Pixel coordinate grounding data:
--- START ---

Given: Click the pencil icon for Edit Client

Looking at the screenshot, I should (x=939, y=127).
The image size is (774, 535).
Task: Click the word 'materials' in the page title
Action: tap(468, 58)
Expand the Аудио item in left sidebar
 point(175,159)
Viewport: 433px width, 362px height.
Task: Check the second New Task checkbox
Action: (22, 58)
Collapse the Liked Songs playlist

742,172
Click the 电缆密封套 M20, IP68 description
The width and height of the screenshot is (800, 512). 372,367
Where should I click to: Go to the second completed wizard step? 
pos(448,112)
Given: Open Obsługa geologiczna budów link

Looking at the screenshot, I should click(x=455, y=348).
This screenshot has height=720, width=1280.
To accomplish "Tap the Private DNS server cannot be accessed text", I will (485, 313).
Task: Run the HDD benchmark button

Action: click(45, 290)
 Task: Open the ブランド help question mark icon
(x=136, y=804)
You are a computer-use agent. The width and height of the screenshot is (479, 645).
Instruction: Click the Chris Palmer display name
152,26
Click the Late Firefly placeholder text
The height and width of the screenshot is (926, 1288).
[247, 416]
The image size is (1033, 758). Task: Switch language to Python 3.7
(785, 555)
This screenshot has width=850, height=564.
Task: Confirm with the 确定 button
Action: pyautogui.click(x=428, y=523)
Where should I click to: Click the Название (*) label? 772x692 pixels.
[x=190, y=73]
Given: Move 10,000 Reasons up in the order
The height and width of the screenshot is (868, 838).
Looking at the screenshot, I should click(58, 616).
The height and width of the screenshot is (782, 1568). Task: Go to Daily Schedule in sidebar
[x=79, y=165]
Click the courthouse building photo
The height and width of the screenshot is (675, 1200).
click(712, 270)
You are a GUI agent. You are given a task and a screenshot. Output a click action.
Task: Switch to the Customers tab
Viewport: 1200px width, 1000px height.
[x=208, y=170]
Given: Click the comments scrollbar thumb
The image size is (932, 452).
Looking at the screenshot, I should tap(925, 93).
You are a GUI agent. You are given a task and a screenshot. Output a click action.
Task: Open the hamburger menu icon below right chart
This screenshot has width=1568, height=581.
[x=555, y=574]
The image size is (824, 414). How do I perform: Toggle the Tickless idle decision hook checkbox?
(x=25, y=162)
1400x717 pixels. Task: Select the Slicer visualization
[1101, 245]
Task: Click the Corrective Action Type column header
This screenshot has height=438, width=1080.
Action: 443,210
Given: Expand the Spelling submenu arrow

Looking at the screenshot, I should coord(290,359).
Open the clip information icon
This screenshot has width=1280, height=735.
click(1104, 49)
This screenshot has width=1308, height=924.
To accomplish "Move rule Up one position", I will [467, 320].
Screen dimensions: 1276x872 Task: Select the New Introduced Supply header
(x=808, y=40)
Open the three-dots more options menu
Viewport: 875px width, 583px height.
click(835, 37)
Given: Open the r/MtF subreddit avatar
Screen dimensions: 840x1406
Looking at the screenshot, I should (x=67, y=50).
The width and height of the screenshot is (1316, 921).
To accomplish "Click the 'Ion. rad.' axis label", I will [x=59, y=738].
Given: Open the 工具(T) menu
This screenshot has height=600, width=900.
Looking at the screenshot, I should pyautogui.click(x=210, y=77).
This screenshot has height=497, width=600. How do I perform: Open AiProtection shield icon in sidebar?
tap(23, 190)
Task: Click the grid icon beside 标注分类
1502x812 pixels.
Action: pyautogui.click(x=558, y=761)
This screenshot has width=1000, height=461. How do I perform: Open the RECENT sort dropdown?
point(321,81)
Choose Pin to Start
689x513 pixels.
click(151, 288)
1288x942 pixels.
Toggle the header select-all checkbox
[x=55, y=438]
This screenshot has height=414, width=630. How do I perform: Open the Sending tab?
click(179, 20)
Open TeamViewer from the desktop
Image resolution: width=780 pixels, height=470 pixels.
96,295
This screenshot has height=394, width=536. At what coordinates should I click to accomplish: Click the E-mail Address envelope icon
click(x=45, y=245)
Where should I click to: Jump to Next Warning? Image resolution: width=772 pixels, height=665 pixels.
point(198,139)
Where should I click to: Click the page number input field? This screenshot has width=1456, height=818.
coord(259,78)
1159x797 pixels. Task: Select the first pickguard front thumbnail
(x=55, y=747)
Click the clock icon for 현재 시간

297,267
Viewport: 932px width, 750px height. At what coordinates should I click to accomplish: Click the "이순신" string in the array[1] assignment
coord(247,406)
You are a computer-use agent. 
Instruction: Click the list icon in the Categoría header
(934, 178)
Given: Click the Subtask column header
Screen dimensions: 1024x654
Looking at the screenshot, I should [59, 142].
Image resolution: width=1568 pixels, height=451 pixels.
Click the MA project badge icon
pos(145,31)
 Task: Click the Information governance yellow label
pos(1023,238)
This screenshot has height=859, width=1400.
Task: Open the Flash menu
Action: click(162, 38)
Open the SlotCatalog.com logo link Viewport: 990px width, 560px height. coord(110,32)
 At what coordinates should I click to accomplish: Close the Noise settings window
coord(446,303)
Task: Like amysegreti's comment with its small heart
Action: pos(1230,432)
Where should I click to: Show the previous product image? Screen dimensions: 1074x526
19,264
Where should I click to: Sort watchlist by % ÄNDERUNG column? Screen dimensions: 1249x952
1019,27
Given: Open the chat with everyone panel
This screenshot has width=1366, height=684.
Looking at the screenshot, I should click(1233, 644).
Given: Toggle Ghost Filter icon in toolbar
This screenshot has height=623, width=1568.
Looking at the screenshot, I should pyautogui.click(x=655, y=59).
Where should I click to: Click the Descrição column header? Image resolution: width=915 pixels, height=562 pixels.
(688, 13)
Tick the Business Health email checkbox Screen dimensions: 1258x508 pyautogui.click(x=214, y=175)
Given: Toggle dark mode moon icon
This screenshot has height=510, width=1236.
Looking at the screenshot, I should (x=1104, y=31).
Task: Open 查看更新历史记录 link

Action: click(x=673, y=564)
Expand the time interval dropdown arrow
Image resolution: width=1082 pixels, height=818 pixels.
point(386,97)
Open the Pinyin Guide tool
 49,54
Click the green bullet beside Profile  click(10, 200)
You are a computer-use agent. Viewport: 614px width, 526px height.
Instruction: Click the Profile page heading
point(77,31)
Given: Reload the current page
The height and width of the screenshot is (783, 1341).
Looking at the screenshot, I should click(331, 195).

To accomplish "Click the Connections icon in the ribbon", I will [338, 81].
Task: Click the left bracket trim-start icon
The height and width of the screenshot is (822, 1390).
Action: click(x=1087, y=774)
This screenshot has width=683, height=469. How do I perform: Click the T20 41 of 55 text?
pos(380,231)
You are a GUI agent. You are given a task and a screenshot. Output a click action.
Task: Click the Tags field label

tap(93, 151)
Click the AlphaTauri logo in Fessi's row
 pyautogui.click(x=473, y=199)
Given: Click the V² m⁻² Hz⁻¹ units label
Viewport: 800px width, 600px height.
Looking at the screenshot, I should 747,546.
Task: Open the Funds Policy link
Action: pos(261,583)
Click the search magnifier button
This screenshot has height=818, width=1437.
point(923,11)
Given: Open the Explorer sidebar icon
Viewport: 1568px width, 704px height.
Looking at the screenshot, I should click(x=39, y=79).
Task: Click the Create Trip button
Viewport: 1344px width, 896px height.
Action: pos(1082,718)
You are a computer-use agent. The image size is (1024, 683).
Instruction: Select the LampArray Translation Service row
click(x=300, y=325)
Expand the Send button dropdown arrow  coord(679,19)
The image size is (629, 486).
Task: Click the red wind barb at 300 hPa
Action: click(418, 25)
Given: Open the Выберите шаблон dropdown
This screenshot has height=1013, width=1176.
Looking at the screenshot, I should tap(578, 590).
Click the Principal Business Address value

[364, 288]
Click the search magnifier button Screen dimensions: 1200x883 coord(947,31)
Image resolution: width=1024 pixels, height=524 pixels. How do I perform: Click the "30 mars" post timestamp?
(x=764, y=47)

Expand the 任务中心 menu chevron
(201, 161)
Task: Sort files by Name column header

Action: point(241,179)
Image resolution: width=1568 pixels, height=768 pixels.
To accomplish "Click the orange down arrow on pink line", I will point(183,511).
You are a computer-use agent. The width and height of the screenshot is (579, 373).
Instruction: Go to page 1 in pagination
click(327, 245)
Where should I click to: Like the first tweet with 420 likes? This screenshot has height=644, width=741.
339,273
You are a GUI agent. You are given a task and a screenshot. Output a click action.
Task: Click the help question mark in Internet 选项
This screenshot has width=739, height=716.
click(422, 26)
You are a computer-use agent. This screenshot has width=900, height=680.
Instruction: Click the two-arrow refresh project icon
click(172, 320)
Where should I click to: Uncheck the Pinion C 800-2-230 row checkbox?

--- END ---

• Assignment
For this exercise, output exactly the lines above from the line with "Instruction: Click the list" to the line with "Given: Toggle Ghost Filter icon in toolbar", counting both, and leave out the rest.

• Finished exercise
Instruction: Click the list icon in the Categoría header
(934, 178)
Given: Click the Subtask column header
Screen dimensions: 1024x654
Looking at the screenshot, I should [59, 142].
Image resolution: width=1568 pixels, height=451 pixels.
Click the MA project badge icon
pos(145,31)
 Task: Click the Information governance yellow label
pos(1023,238)
This screenshot has height=859, width=1400.
Task: Open the Flash menu
Action: click(162, 38)
Open the SlotCatalog.com logo link Viewport: 990px width, 560px height. coord(110,32)
 At what coordinates should I click to accomplish: Close the Noise settings window
coord(446,303)
Task: Like amysegreti's comment with its small heart
Action: pos(1230,432)
Where should I click to: Show the previous product image? Screen dimensions: 1074x526
19,264
Where should I click to: Sort watchlist by % ÄNDERUNG column? Screen dimensions: 1249x952
1019,27
Given: Open the chat with everyone panel
This screenshot has width=1366, height=684.
Looking at the screenshot, I should click(1233, 644).
Given: Toggle Ghost Filter icon in toolbar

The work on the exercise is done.